CFOs face consequential decisions over the next six months as the fallout from COVID-19 on commercial real estate crystallizes. Whether to buy or sell property, whatever asset class the CFO is concerned with, or what to do about leasing, the market is shifting in major ways, property specialists said in a Turnaround Management Association webcast.
For some asset types, such as hotels and other hospitality properties, the pandemic's shock on valuations and the drying up of debt and equity financing will likely be temporary.
"Hospitality two years from today is going to be at pre-COVID levels from a demand perspective, so I think a distressed hospitality play would be pretty interesting right now," Kevin White, chief investment officer at Virtus Real Estate Capital, said.
For warehouses, data centers and other types of light industrial property, the pandemic is expected to boost demand, which will keep credit flowing to development and acquisition projects, especially those that put distribution facilities close to population centers.
"Everybody sees a lot of value in distribution hubs and projects that make direct-to-consumer easier," Doug Greenspan, managing director of A&G Real Estate Partners, said. "There's a lot of demand in warehouses and to get warehouses and distribution as close to city centers as possible."
For offices, though, especially in big metro areas like New York City, COVID could reshape long-term, if not permanent, demand.
"It doesn't take paradigm shifts to have real impacts," Greenspan said. "If 10% of office workers are able to work from home on a regular basis, or go into the office twice a week, that has a real impact on demand for office space, and that in turn affects occupancies, cap rates and valuations."

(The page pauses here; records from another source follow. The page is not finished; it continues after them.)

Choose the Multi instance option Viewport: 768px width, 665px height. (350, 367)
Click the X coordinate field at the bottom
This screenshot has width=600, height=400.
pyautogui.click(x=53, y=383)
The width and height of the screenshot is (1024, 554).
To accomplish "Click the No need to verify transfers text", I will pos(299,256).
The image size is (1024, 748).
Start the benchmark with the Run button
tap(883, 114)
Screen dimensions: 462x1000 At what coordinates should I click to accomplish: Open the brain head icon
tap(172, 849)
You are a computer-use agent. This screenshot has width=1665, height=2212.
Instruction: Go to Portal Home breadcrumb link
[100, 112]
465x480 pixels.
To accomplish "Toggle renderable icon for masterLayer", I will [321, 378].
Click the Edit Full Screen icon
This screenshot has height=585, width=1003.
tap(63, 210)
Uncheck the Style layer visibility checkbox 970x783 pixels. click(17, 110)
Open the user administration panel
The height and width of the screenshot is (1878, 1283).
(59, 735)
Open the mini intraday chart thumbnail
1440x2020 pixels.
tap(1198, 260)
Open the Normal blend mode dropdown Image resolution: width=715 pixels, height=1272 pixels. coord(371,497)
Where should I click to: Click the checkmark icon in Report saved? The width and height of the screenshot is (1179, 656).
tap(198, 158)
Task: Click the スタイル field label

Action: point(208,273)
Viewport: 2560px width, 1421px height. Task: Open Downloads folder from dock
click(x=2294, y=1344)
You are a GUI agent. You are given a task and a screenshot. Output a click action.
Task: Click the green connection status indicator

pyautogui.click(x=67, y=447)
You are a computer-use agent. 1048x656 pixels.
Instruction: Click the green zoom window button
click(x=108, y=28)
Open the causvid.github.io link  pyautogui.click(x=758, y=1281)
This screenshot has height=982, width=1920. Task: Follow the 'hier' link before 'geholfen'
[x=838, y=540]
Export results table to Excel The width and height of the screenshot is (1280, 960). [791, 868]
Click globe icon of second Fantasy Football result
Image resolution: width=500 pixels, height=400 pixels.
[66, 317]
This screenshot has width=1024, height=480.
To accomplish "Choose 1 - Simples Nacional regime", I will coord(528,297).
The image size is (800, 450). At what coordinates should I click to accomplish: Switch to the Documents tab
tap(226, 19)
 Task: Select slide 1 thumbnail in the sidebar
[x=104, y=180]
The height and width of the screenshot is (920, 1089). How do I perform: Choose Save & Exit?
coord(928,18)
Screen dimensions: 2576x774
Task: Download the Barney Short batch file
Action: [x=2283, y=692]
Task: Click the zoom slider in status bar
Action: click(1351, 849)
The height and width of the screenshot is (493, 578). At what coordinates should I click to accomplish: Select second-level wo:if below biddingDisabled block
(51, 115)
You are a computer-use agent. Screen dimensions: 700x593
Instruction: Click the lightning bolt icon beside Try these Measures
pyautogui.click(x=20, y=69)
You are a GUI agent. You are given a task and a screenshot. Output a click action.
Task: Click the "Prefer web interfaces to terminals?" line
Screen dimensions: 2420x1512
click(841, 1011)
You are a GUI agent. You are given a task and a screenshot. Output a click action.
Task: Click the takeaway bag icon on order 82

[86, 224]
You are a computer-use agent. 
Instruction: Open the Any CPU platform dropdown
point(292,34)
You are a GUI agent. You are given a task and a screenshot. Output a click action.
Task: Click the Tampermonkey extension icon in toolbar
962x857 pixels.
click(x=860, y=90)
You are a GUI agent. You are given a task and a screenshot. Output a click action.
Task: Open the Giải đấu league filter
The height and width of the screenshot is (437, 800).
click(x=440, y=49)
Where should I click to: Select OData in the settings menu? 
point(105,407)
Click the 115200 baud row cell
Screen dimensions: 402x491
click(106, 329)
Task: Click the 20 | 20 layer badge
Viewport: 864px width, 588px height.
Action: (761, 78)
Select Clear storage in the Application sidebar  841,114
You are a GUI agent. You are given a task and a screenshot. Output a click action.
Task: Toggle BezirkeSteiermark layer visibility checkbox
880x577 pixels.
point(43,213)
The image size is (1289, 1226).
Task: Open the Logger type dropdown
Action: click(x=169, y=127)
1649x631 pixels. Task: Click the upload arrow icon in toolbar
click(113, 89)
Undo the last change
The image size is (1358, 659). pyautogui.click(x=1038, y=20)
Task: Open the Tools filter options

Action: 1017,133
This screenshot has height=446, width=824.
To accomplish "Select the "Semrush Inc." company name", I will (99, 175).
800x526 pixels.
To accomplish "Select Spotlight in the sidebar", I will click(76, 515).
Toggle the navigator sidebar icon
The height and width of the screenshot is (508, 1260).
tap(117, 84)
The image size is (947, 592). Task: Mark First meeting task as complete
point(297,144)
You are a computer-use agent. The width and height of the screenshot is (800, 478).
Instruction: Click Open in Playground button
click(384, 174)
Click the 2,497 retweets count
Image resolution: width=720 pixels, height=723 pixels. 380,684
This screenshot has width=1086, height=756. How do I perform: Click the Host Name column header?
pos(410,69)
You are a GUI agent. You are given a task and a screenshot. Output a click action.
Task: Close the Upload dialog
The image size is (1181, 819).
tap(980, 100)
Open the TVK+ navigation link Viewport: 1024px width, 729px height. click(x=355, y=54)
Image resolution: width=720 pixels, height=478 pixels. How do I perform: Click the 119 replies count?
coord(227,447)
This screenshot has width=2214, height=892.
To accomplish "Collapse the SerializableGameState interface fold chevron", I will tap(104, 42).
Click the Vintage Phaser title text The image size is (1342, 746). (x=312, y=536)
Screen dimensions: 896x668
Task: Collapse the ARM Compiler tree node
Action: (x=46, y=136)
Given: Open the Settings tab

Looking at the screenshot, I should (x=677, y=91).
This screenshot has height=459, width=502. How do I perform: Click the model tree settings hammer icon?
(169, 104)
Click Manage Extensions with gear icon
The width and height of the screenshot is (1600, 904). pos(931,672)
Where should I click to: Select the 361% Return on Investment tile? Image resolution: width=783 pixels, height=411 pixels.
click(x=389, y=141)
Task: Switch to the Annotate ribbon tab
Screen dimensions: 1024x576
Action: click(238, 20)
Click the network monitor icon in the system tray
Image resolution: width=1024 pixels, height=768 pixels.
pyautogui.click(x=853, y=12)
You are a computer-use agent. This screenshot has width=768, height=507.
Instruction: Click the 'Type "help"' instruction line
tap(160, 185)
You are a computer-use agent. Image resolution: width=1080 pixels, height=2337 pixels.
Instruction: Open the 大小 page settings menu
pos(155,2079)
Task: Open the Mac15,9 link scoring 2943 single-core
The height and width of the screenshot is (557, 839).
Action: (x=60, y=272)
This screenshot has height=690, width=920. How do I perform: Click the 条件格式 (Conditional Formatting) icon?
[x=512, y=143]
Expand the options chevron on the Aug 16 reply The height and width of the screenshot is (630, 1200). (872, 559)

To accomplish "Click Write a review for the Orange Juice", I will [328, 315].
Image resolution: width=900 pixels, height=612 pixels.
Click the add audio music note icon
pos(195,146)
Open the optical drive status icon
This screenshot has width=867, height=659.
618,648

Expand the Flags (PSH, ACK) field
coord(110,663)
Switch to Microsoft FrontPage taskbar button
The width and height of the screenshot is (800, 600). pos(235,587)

Retail, already facing headwinds from online shopping, is another asset type COVID-19 is dramatically reshaping.
"We were already seeing trends of decreased traffic at malls," Greenspan said. "COVID has just absolutely crushed it. Does it come back? I don't think you're going to see it come back to where it was before; you're going to see continued consolidation with some of the larger shopping center owners."
Ample capital, low rates
One big difference from the downturn that hit real estate hard in 2006-2008 is the widespread availability of capital and rock-bottom interest rates.
"If you look at private equity fundraising, there's been so much liquidity raised vs. what came out of the great financial crisis," White said. "Lenders weren't lending and there was no equity that was willing to invest. Everyone was in total defense mode."
Lack of affordable capital isn't the problem today. White just worked on multifamily property deals for which the all-in rate was lower than pre-COVID, because interest rates, thanks in large part to the Federal Reserve's efforts in the spring to ensure capital availability, have continued to fall.
"We just got quoted on a deal for 10-year money at 2.12%, fixed for 10 years," White said. "Then we had a full-term deal, fully leveraged project, that was 12-year money at 2.48%. I've never locked a deal sub-3% before that."
Those deals were for Class B multifamily properties, which tend to be attractive in both good times and bad; in good times they attract move-up tenants and in bad times they attract move-down tenants looking to save.
"You may have the renter coming out of the newer minted property saying, 'I can get coarse countertops and wholesale appliances and be at a $400 discount to what I was paying prior,' so that's why it's typically more insulated from economics shocks," White said.
Investors are unlikely to show much interest in many types of retail properties absent a plan to redevelop them for other uses. That will be especially hard for long-struggling older shopping centers.
"There is a great opportunity potentially out there for repurposing some of these vacant, out-of-date shopping centers into distribution hubs, but that's going to take a lot of time and capital," Greenspan said. "They will sit vacant based on their structural layout. You can't repurpose them into another use easily, and then you run into zoning restrictions."
Office strategy
For most CFOs, though, the big question is over office space. If they own, what happens as the effect of the pandemic unwinds and employees return will be crucial to decisions they have to make about keeping the space or selling. And if they lease, whether to renew or renegotiate terms.
"We've already been approached by some large office tenants to have them negotiate or exit and decrease office space size," Greenspan said.
Bottom line: the pandemic is reshaping commercial real estate up and down asset classes. It's impacting valuations and the availability of debt and equity financing, both for new projects and acquisitions, which in turn affect leasing terms and the decisions CFOs have to make about their real estate strategies. Whatever strategy you have today, it might have to look very different in early 2021.
"It just comes down to pure dollars and cents," White said. "There's not a whole lot of people standing on the rooftop shouting they know how this is going to play out."